Justice Notes: The Letter
A White-Collar Journal forum for criminal justice, lived experience, and the personal search for redemption
The Letter They Tried to Stop
Notes from an anonymous incarcerated writer
For this week’s Justice Notes, I want to share excerpts and reflections from a handwritten letter I recently received from an incarcerated writer participating in a prison writing mentorship program. To protect his safety and privacy, identifying details have been removed or altered.
The envelope arrived after weeks of silence.
Eight handwritten pages. Dense cursive. Blue prison stationery. A letter written slowly, carefully, under conditions most of us would find psychologically unbearable.
The writer apologized repeatedly for the delay. He had been transferred between institutions, caught in what he described as a prison “gang roundup,” subjected to mail interference, and blocked from educational programs.
Dear Mr. DiMenna,
How are you? I pray you’re in good health. I’m glad that someone of your background and expertise could enjoy my story and offer genuine advice based upon a sincere wish to help.
I’m concerned that maybe you did not receive the entire piece. The ending to the story came when Munchie reached for the phone near the officer and it rang — prompting the officer, who was only pretending to be asleep, to awaken and answer it. Fortunately for Munchie, the call was to inform the officer that bail had been posted.
“Munchie” is part of a series involving a drug-addicted nut-case whom I use as a satirical example of the deeper macho mindset driven by substance abuse, faulty reasoning, and mental illness. I wanted to address these issues in a way that wouldn’t alienate the people it was intended to enlighten.
Yes, I have been through the arrest process on virtually every level, from juvenile to adult, so the detail comes from personal experience. I am from a family that hails from the epicenter of Tallahassee’s crack epidemic. I have met countless “Munchies,” as well as archetypes of each character I described.
I became an avid reader while in a youth facility where fiction salvaged what was left of my sanity. I attended community college and always had a knack for storytelling. Had incarceration not interrupted my rap aspirations, I probably never would have considered writing as a serious outlet.
I’m serving a long sentence for violent charges. I began writing fiction after reading novels in prison. Ever since my first project, I’ve been honing my skills, developing my literary palate, and studying the craft and niche of Black fiction writing.
I read widely. I have a GED and am trying to enroll in college correspondence programs in hopes of earning a degree in some literary field. I intend to market my fiction creatively using digital avenues and social media.
But I also need to explain the difficulties I’ve faced simply by corresponding with organizations that encourage inmates to pursue constructive outlets. Mail between prisoners and outside organizations tends to be monitored, harassed, and where possible, discouraged.
I apologize for the late response, but it has been hectic for me being transferred from one institution to another. I was caught up in a “gang roundup” initiated by a new warden. I’m only now beginning to settle into another institution.

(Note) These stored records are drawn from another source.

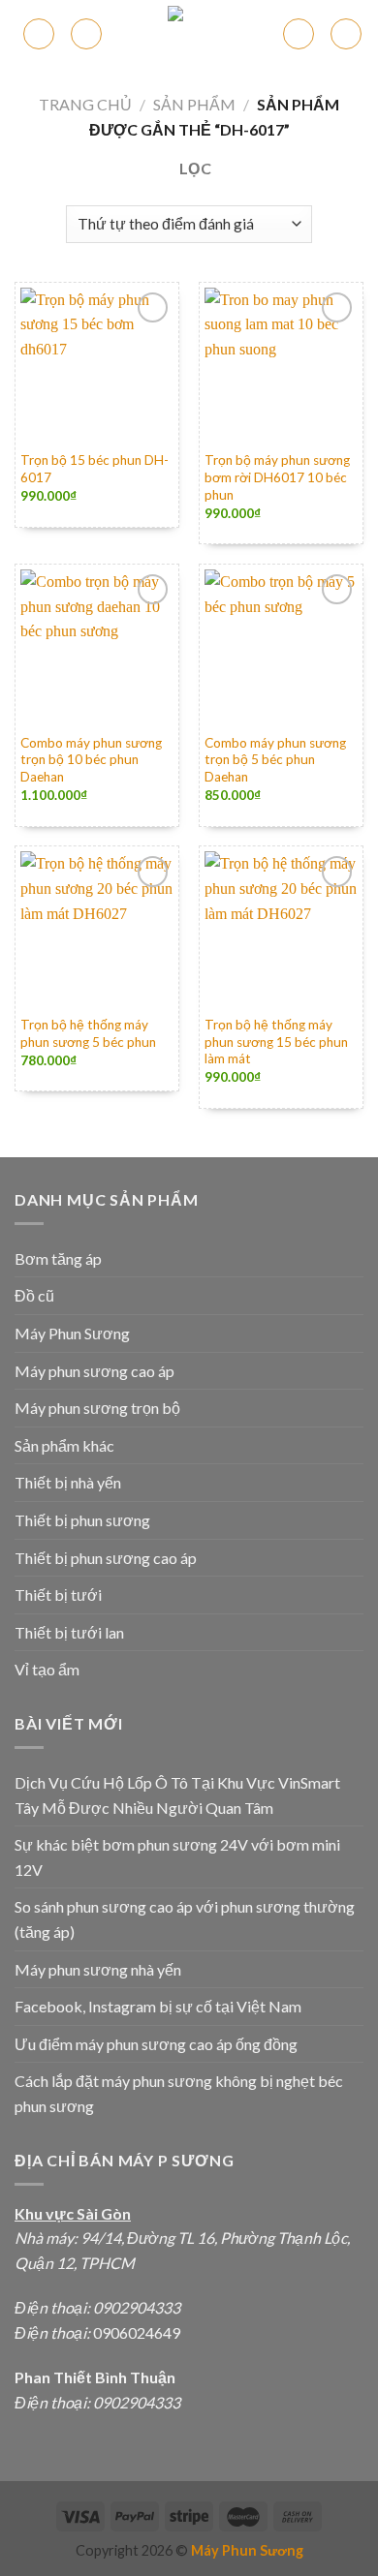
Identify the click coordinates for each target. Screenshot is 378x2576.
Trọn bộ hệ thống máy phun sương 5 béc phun (88, 1033)
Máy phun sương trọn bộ (97, 1407)
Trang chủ (85, 104)
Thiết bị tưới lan (69, 1632)
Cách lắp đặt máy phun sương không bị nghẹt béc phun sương (179, 2093)
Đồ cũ (34, 1295)
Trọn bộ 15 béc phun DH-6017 (94, 468)
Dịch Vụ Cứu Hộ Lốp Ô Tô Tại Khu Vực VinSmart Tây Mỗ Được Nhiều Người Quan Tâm (177, 1795)
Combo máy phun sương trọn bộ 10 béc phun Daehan (91, 759)
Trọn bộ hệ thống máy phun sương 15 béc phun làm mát (276, 1041)
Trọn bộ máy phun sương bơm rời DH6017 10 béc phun (277, 477)
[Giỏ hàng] (298, 33)
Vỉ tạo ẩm (47, 1669)
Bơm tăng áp (58, 1258)
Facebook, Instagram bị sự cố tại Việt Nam (158, 2006)
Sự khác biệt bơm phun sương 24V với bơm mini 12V (177, 1857)
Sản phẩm (194, 104)
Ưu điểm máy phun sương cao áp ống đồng (156, 2044)
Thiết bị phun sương (82, 1520)
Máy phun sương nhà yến (98, 1969)
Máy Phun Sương (72, 1333)
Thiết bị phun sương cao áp (106, 1558)
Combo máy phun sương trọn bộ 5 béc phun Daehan (275, 759)
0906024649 (135, 2332)
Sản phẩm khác (64, 1445)
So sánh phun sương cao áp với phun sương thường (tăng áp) (185, 1919)
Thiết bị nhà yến (68, 1482)
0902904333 (136, 2307)
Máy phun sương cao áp (94, 1371)
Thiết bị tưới (58, 1594)
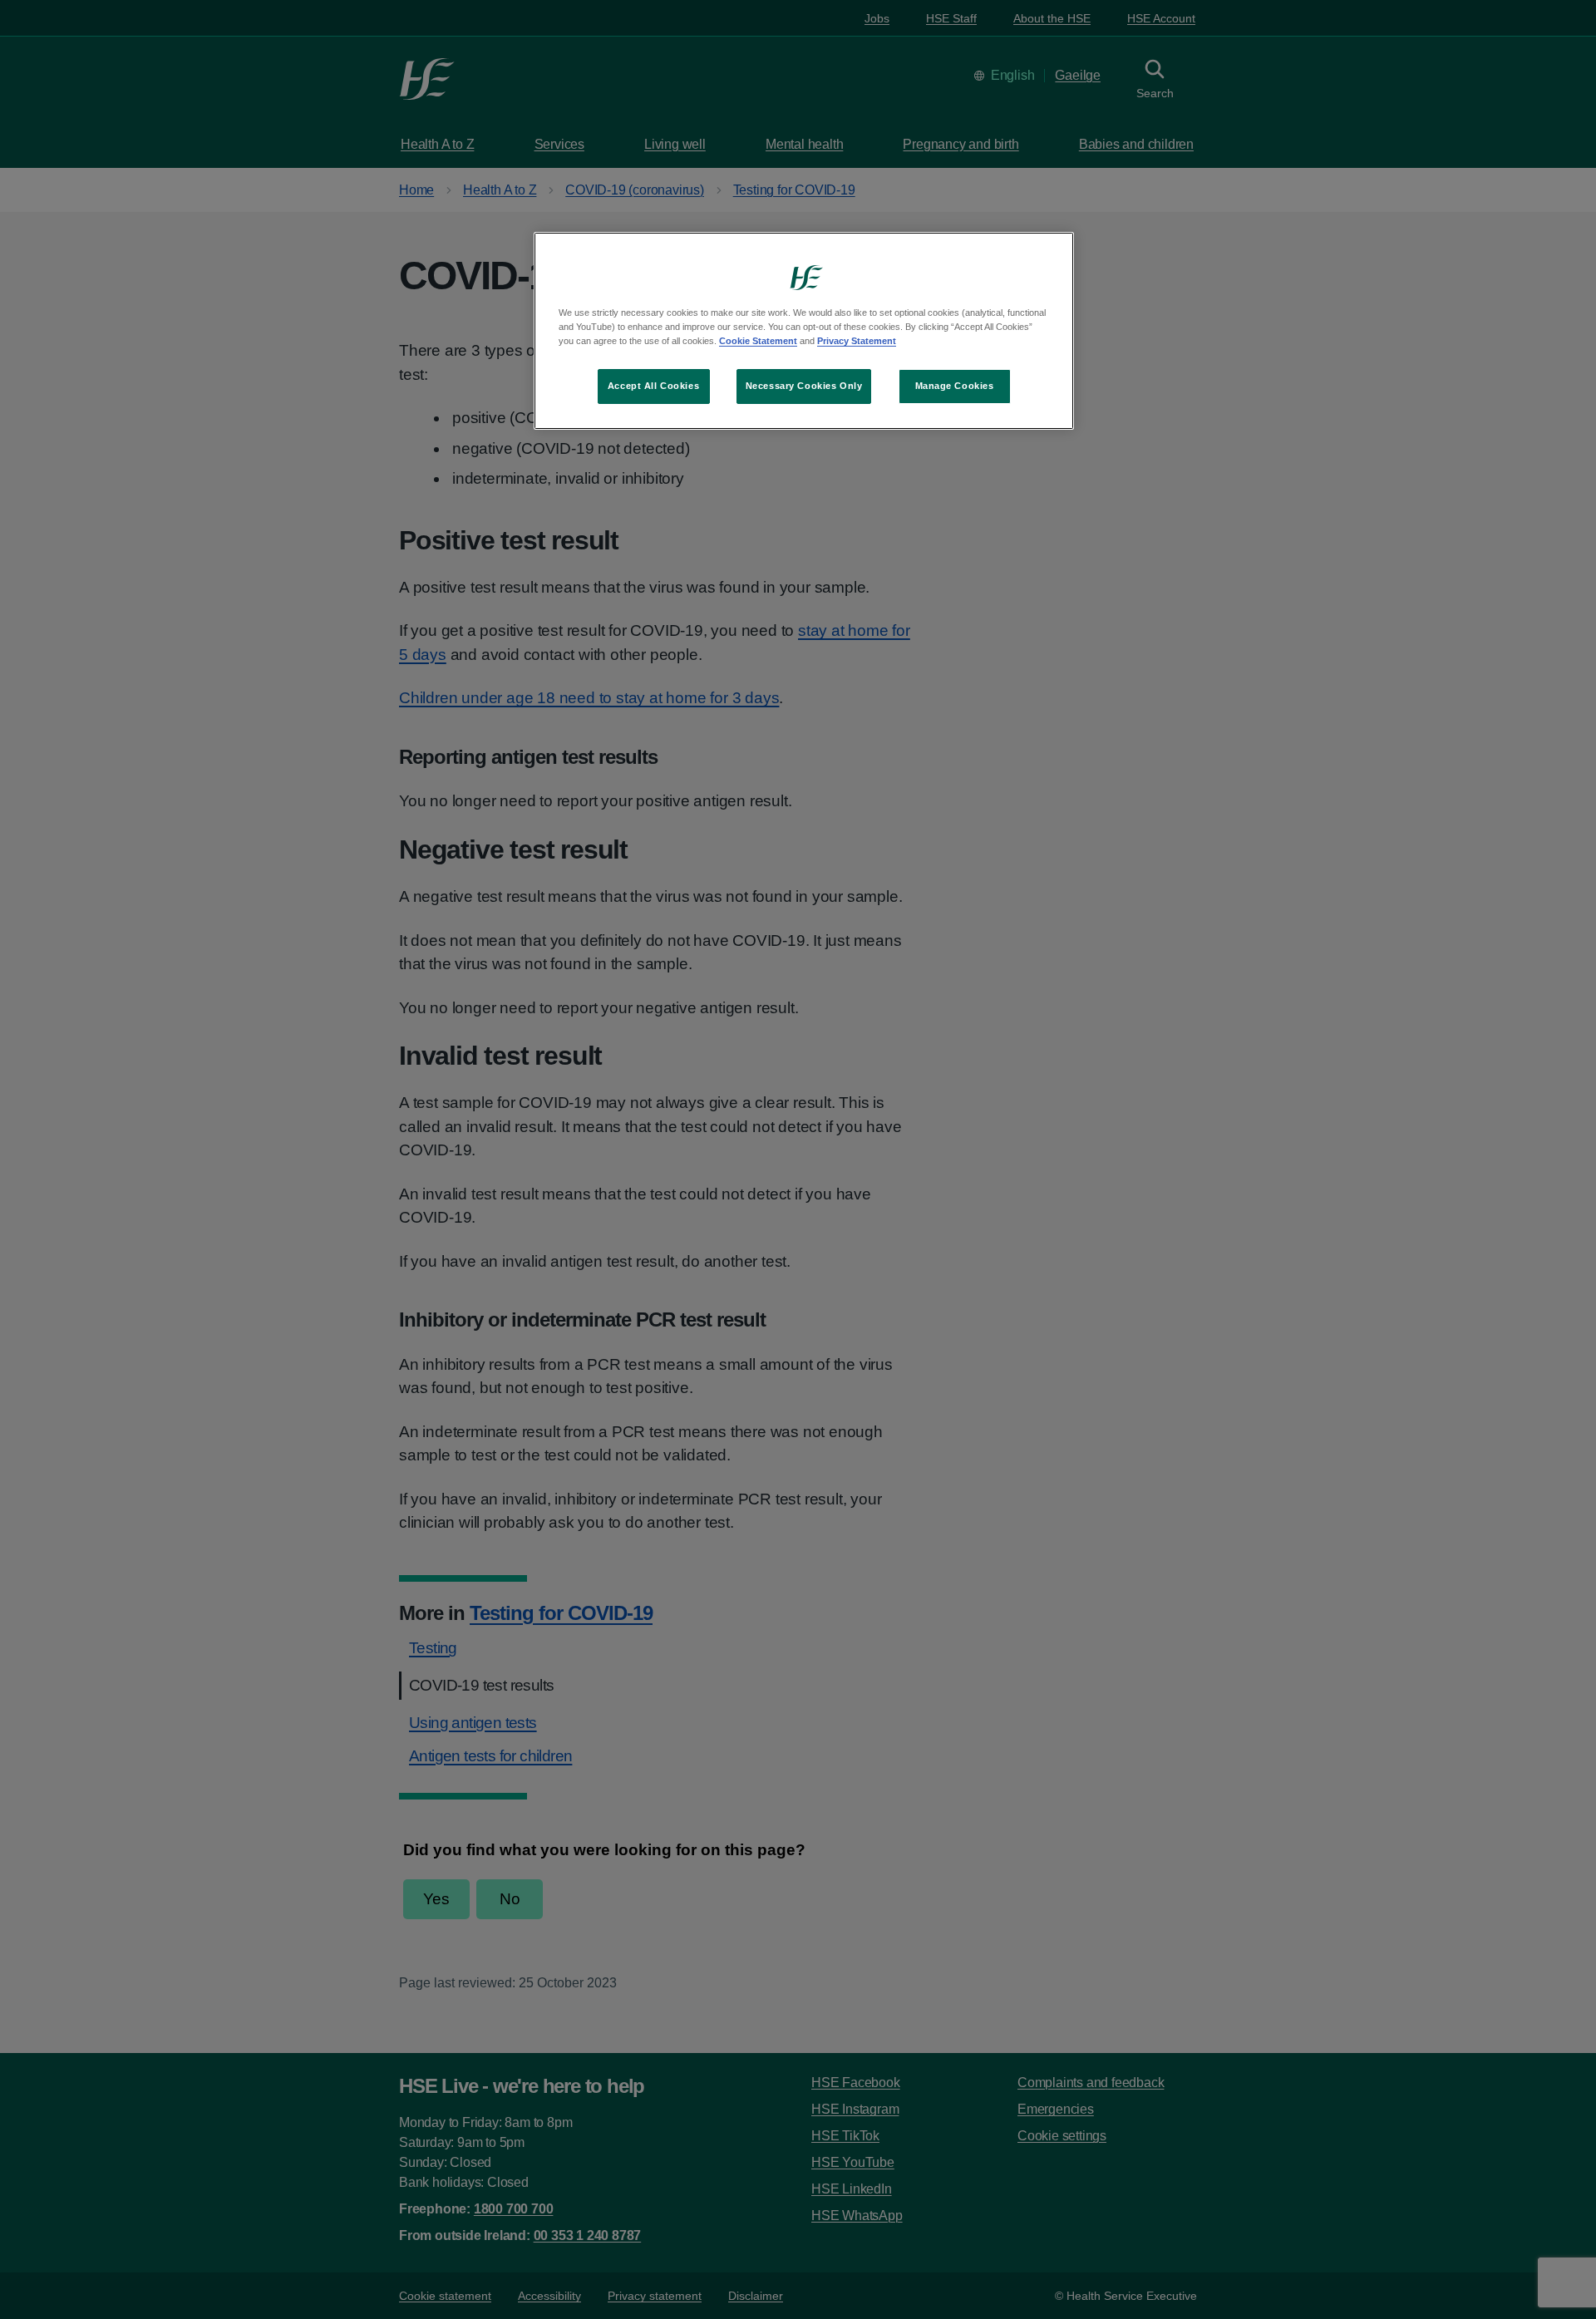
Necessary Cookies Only (804, 386)
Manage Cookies (954, 386)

I’ve repeatedly tried to enroll in educational and correspondence programs, but I feel my efforts are neither encouraged nor assisted. Due to allegations and classifications, I’ve been labeled in ways that prohibit me from jobs, programs, and opportunities.
This is enough to discourage the most tenacious inmate.
The thing is, all of the programs I’m excluded from were supposedly intended to help people like me.
I apply for every program and outside course I can, yet I still feel stonewalled and thwarted. If that’s not the case, then I feel mocked and ridiculed by authorities who are supposed to make these resources available.
Pen America and this mentorship is the only bright spot in my prison existence.
I sincerely hope and pray that we are not robbed of this gift provided by humane organizations whose presence in my life has made a huge difference in terms of my future prospects.
I need you to understand the oppressive policies and hostile viewpoints perpetuated against prisoners who threaten the secrecy of many unsavory practices routinely conducted inside prison systems.
These institutions seek to ensure people like me can never blow the whistle through writing.
They intercept and divert our stories, tamper with them, and otherwise aggravate us until we give up entirely.
I’m sorry for elaborating to this extent, but these correspondences have become my only source of expression and joy.
Let us make the most of it.
— Anonymous incarcerated writer
Published with identifying details removed to protect the writer from possible retaliation.
Justice Notes is an ongoing series examining incarceration, rehabilitation, storytelling, institutional power, and the lives that exist behind prison walls.